The first comment on Chastain’s post opened with an anti-Semitic slur and call to exterminate Jews. The Voat user cited a 1969 First Amendment Supreme Court case involving a Ku Klux Klan leader who gave a televised speech targeting certain races, arguing that the court ruled a threat needs to be specific in order to be illegal. The user then gave an example of a specific call for violence against a specific synagogue on a specific day. This comment was still up at the time of writing.

Voat was founded in 2014 as a free speech Reddit knockoff and became an enclave for far-right topics. Many of its users had jumped ship from Reddit, which was beginning to ban vicious communities such as r/FatPeopleHate, r/CoonTown, and one Qanon subreddit, r/GreatAwakening—also coinciding with the advent of deplatforming, which has successfully cut the reach of people like Alex Jones and Milo Yiannopoulos and their extremist ideologies.

“Again, who contacted you? A US agency? Voat’s financier?” one user wrote, to which Chastain replied, “Yes,” specifying that an agency had reached out.

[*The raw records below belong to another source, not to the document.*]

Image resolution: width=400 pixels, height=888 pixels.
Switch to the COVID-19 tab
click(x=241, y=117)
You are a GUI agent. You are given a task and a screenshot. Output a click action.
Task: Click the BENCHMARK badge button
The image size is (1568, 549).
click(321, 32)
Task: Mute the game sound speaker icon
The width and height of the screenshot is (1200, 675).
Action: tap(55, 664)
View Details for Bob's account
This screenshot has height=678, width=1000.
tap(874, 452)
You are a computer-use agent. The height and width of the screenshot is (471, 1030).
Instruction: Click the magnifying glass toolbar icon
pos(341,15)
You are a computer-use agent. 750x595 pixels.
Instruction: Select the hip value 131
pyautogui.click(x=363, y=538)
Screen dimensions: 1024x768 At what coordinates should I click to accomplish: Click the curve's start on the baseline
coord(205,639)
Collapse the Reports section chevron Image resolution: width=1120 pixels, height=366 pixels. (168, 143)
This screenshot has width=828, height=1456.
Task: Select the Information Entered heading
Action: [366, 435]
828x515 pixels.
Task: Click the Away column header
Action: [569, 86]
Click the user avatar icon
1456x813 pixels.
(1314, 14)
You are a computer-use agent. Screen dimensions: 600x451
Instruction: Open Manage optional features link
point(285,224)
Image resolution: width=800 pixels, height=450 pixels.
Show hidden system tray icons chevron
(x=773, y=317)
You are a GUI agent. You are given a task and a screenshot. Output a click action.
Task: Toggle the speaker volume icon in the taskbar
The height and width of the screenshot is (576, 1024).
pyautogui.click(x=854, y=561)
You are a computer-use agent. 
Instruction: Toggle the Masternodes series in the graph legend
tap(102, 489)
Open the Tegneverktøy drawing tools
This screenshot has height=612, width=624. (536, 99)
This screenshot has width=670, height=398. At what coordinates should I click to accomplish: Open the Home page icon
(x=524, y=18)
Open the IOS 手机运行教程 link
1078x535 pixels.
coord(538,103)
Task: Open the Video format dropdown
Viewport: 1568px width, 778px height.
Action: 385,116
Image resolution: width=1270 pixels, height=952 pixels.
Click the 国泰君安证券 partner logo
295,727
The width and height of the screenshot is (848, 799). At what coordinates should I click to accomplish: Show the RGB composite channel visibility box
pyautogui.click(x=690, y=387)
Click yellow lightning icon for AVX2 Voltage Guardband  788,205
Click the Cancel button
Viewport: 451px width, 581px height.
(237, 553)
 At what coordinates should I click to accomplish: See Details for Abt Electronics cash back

Chastain could not be reached by Motherboard, and it’s also unclear which comments were allegedly flagged as threats.

But in the past, the FBI has taken an interest in online postings by far-right communities and users. Last year, FBI officials infiltrated Gab, another “free speech social network,” to investigate an online acquaintance of Robert Bowers who is accused of murdering 11 people at the Tree of Life synagogue in Pittsburgh.

The FBI did not immediately respond to Motherboard’s questions about whether it had approached Voat or Chastain.

“We always err on the side of not removing any content (don't even remember when I last did) but things are getting hot and it's important we understand this as a community,” Chastain replied to another user.

The future of Voat has been hanging on tenterhooks for several years now. In 2017, Chastain told members that licensing and hosting costs were unsustainable without outside funding which the site was struggling to secure; no longer relying on PayPal donations since the payments platform cut ties with Voat over “obscenity.”